=== SOURCE TEXT ===

Zeno icon indicating copy to clipboard operation
Zeno copied to clipboard

Too many threads

Open vbanos opened this issue 3 months ago • 3 comments

I see the following architecture problem in Zeno: Each component runs on a different thread and launches several sub-threads which also launch several sub-threads.

I know that golang threads have very little performance impact but does it make sense to have such a complicated design? Maybe we could simplify a bit without losing performance to help maintainability.

For example, lets see HQ:

  1. HQ is one of the components running on a separate thread.
  2. Two of its functions are producer() and producerReceiver() which run on their own sub-threads. They have then own channels and their own batching. with configurable number of workers via getMaxProducerSenders() and getProducerBatchSize(). https://github.com/internetarchive/Zeno/blob/main/internal/pkg/source/hq/producer.go
  3. Moreover they run separate threads for each batch. https://github.com/internetarchive/Zeno/blob/main/internal/pkg/source/hq/producer.go#L153

Why don't we run batches on the same thread? Since its a 3rd level thread, it wouldn't block anything. Also, there is buffering in channels between the components.

Another example is the Finisher:

  1. Finisher runs on a separate thread.
  2. Two of its functions finisherReceiver and finisherDispatcher run on their own sub-threads.
  3. finisherDispatcher runs finisherSender in separate sub-threads. Do we need the 3rd level of sub-threads?

Thank you.

=== RECORD EXCERPTS ===

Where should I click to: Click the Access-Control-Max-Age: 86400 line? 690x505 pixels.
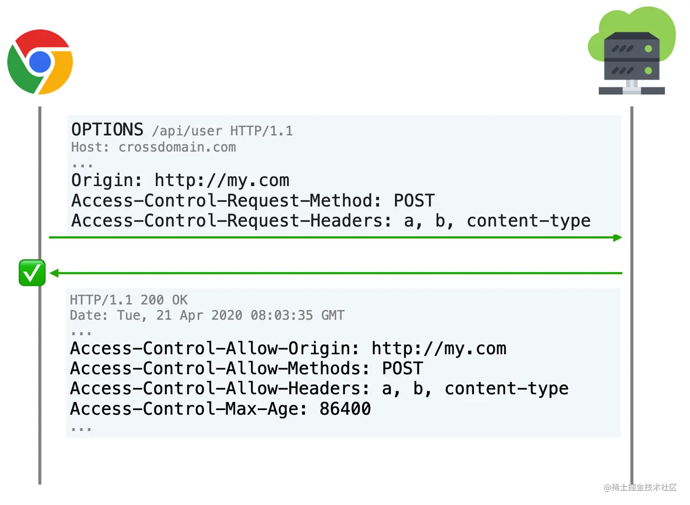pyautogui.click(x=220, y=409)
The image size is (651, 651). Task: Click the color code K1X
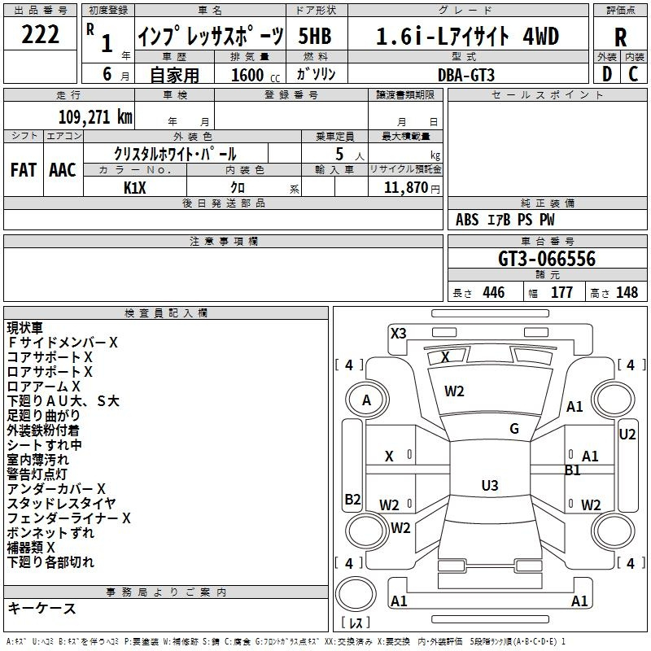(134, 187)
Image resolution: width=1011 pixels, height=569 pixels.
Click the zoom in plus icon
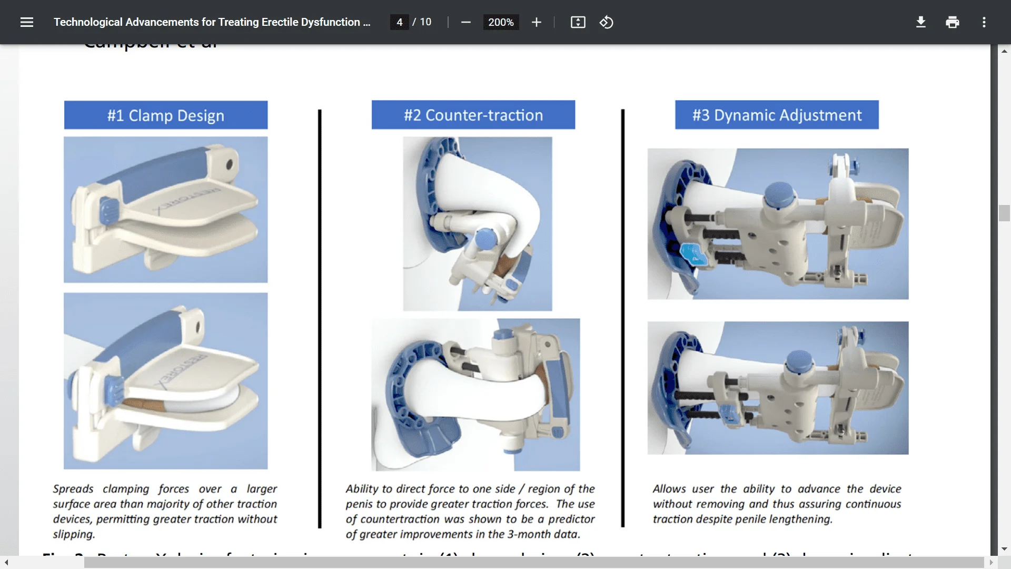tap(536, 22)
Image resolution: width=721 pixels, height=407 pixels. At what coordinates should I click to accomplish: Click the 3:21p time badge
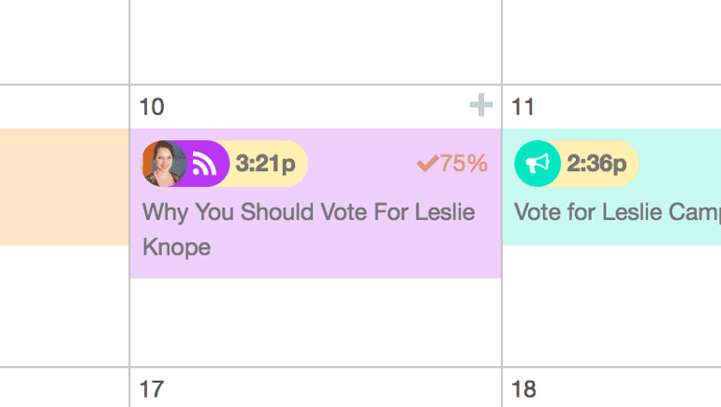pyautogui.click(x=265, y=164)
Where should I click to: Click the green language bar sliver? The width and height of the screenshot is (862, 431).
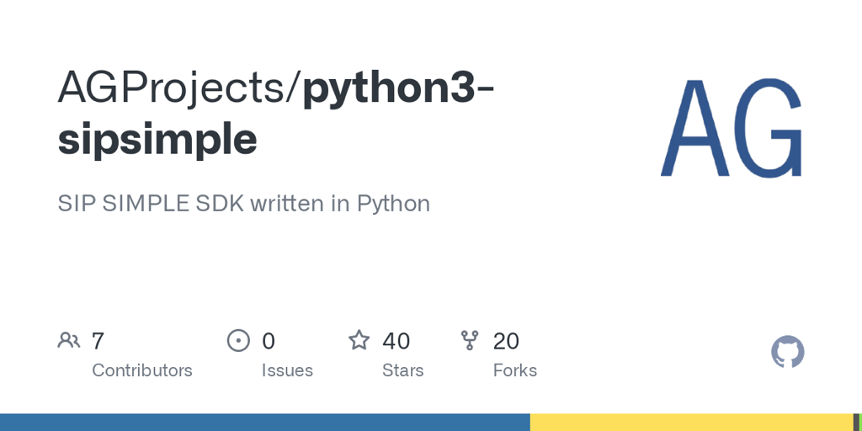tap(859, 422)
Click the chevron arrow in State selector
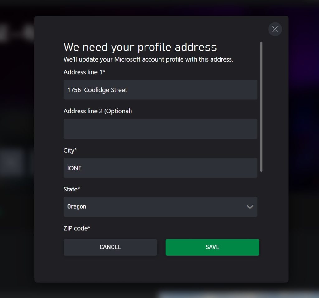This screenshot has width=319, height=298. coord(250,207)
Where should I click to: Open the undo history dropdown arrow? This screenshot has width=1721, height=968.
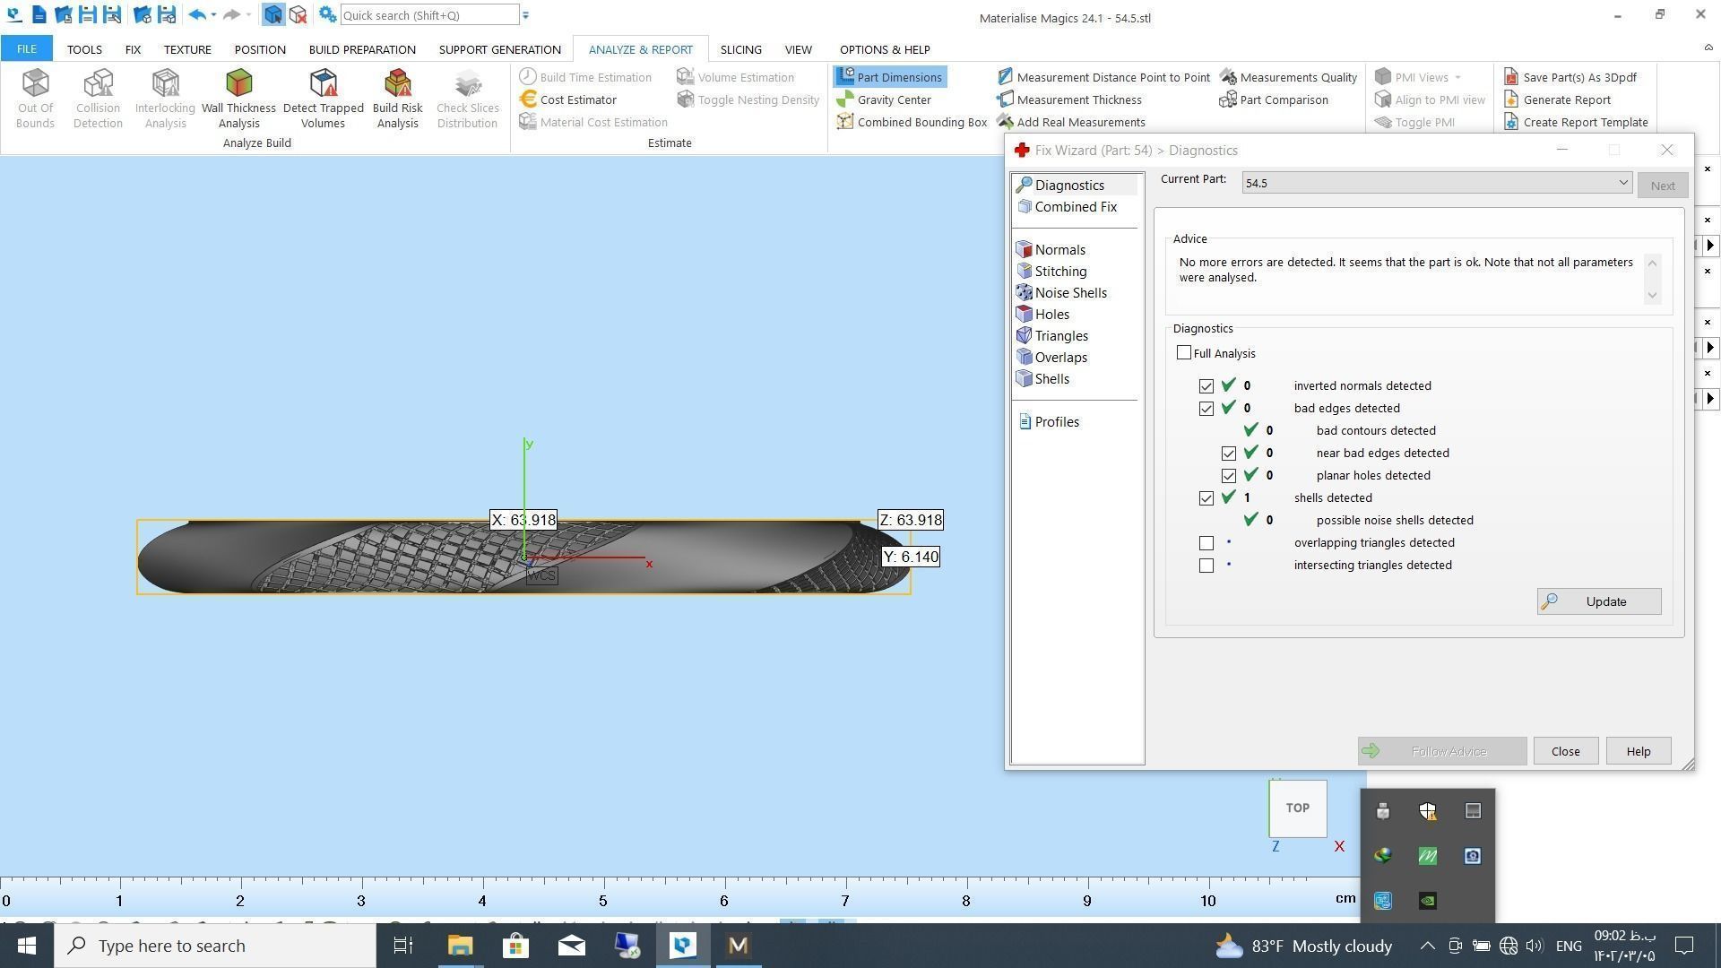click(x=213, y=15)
==
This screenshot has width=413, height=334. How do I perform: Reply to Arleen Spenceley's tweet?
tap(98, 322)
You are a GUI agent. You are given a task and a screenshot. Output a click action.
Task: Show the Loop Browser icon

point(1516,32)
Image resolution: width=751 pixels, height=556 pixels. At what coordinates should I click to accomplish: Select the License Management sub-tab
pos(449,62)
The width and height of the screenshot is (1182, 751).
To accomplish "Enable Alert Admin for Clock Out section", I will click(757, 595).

=== REQUIREMENTS ===
#1 According to the Zeno issue, which two functions make the number of HQ producer workers and the batch size configurable?
#2 Name every function mentioned in the Zeno issue.
#3 Resume the Zeno issue from its last line.
Nothing in the material is used here.

=== RESULTS IN ORDER ===
#1 getMaxProducerSenders() and getProducerBatchSize()

#2 producer(), producerReceiver(), getMaxProducerSenders(), getProducerBatchSize(), finisherReceiver, finisherDispatcher, finisherSender

#3
vbanos avatar Sep 10 '25 08:09 vbanos

I get what you're saying, maybe there are some places where we overuse goroutines, but in general as you said it's so much not expensive that unless it's really stupid to do so, it's not a big deal. I'm always fully open to changes though, especially when it comes to simplifying the code.

CorentinB avatar Sep 10 '25 11:09 CorentinB

@NGTmeaty thoughts? (just trying to know if we should keep this discussion going or close this issue, or create more specific/detailed issues)

CorentinB avatar Sep 23 '25 08:09 CorentinB

Sorry, we talked off of Github for this one. I concur that goroutines are very lightweight and likely do not contribute any performance penalty. In general, we should try to simplify the code where possible, but I'm not sure a specific audit on goroutines is necessary. That being said, if there were specific cases (HQ, Finisher) where an excessive number of goroutines were being created, I think it would be a good idea to audit those and fix where necessary.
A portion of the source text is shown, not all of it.